A list of the selected bandwidth, the selected threshold value
and a matrix of \(d_{KQ}\) values with each entry
corresponding to each combination of bandwidth and threshold.
Arguments
image
A square matrix, no missing value allowed.
bandwidth
A positive integer that specifies the number of
pixels to use in the local smoothing.
thresh
The threshold value to use in the edge detection
criterion. Must be a positive value.
nboot
Number of bootstrap samples to use in estimating
\(d_{KQ}\).
degree
An integer equal to 0 for local constant kernel
smoothing or 1 for local linear kernel smoothing. The default
value is 1.
blur
If blur = TRUE, in addition to a conventional 2-D kernel
function, a 1-D kernel is used in local smoothing to address
the issue of blur.
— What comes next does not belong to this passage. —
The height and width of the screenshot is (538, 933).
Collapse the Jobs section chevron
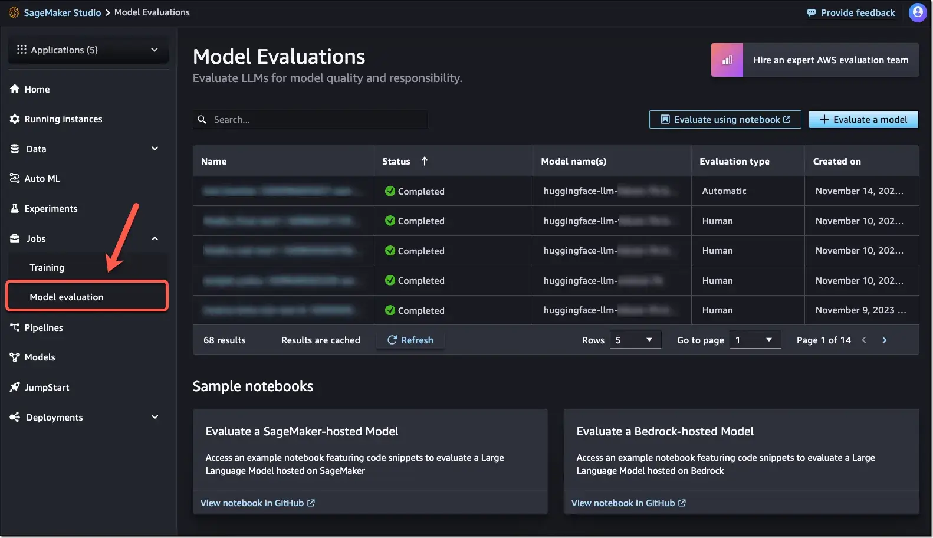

The default value is FALSE.
Author
Yicheng Kang
Details
A jump-preserving local linear kernel smoothing is applied to
estimate the discontinuous regression surface; Bootstrap
samples are obtained by drawing with replacement from the
residuals and the \(d_{KQ}\) is computed for the detected
edges of the original sample and those of the bootstrap samples.
References
Kang, Y. and Qiu, P. (2014) "Jump Detection in Blurred Regression
Surfaces," Technometrics, 56(4), 539 -- 550,
tools:::Rd_expr_doi("10.1080/00401706.2013.844732").